Toska mengangkat wajah ke arah suara. Matanya menyipit melihat anak berusia enam belas tahun, mengenakan celana hitam pendek dan kemeja putih yang dilapisi mantel kelabu, duduk berseluncur di railing tangga putar tanpa takut jatuh. Rambut hitam ikalnya menari di udara ketika ia meloncat turun, mendarat dengan mulus di depan Toska. Anak itu membungkuk dalam-dalam seakan ada penonton tak terlihat yang memberi tepuk tangan.

"Kalau kau jatuh, aku cuma akan tertawa, Lilly," Toska memperingatkan.

"Tapi aku tidak jatuh!" Lilac tergelak. Ia menghampiri Toska dan merangkul lengan kakaknya. Sebelah matanya dikedipkan dengan nakal. "Mau ke Utara bersama Angie, kan?"

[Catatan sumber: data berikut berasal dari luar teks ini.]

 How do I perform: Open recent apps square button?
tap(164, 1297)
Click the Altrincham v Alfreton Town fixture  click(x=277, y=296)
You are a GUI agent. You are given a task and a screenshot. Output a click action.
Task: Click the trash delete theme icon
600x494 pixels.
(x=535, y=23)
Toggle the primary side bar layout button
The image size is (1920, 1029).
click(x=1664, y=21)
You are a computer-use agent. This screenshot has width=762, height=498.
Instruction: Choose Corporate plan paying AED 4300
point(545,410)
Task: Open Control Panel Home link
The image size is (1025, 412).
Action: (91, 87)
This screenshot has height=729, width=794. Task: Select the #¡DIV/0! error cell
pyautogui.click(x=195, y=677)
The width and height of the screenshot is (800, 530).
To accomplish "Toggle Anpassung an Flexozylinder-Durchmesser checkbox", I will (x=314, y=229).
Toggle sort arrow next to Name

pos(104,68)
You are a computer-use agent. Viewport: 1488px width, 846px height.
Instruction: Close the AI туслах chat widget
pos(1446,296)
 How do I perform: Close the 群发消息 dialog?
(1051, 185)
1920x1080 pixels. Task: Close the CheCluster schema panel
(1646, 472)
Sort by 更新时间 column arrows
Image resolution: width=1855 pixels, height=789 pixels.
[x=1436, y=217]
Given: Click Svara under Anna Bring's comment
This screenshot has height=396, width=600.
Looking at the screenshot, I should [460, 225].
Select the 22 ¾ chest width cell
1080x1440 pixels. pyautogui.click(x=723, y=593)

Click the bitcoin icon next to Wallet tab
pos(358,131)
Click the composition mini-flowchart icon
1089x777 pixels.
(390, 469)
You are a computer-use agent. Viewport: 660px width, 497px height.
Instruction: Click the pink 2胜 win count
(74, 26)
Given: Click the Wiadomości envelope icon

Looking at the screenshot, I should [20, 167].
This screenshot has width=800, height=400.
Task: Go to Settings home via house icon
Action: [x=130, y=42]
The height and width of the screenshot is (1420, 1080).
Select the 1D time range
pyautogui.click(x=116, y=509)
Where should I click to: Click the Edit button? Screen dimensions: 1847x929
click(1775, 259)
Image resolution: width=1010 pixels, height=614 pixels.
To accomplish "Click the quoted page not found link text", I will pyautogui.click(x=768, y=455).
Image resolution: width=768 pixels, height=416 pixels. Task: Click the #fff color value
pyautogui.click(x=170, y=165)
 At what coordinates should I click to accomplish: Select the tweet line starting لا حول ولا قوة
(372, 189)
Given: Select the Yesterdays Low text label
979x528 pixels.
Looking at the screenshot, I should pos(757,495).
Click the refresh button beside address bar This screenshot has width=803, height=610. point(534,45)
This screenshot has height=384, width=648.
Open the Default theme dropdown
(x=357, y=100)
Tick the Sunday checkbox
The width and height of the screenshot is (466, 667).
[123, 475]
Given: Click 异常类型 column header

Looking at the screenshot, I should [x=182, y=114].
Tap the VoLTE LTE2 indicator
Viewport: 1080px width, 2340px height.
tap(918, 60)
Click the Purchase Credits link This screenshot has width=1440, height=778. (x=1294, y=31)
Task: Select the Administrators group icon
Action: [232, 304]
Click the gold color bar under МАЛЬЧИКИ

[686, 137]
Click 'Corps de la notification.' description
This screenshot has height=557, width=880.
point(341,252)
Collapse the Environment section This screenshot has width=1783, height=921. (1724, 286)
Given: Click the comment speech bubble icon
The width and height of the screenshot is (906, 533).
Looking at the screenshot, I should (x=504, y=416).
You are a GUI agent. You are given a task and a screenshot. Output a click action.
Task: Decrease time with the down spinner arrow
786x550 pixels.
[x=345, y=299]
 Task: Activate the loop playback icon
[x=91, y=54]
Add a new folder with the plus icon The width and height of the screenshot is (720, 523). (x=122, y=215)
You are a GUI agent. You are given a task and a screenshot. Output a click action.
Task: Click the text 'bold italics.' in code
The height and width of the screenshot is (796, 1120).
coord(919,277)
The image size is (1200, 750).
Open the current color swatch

"Kak," Toska meralat. Ia melesakkan topi beludru di tangannya ke kepala Lilac dan memakai topi anyam sesuai pilihan Lilac. "Dia lebih tua tiga tahun darimu. Panggil dia Kak. Rasanya aku seperti punya adik lelaki." Ia memegang kedua bahu Lilac dan memutarnya ke kanan dan kiri sambil menggelengkan kepala.

Mungkin karena tumbuh hanya bersama saudara laki-laki, Lilac jadi bertingkah kelelakian. Adiknya itu bahkan memotong rambut hitam ikalnya jadi sependek bahu—Lilac ingin memotong habis, andai tidak takut dimarahi. Kadang-kadang Toska merasa geli melihat bagaimana Lilac berusaha menirunya atau Ash. Mulai dari gaya berpakaian, gaya bicara, juga ikut-ikutan meminjamkan orang lain uang sakunya. Orangtua mereka tidak mencegah yang terakhir karena berpendapat semua anggota keluarga Effendi memang harus terlibat dalam bisnis keluarga, tak peduli jenis kelaminnya.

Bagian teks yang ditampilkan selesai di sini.